● **Given instruction**
Show every line of the records that contains the string "width". Case counts.

● **Available data**
------------------------------

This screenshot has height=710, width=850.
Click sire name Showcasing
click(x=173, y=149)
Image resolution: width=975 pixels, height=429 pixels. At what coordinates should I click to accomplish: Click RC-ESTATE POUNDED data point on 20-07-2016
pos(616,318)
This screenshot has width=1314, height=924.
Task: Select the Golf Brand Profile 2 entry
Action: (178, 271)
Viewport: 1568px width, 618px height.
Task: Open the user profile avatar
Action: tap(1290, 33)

------------------------------

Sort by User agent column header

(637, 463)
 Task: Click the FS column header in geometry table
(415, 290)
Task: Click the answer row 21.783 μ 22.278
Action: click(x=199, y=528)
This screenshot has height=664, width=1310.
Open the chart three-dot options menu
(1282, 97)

------------------------------

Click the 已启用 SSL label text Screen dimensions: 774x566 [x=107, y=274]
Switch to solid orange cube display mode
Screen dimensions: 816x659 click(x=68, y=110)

------------------------------

● **Exercise result**
This screenshot has height=710, width=850.
Image resolution: width=975 pixels, height=429 pixels. At what coordinates should I click to accomplish: Click RC-ESTATE POUNDED data point on 20-07-2016
This screenshot has width=1314, height=924.
Viewport: 1568px width, 618px height.
This screenshot has height=664, width=1310.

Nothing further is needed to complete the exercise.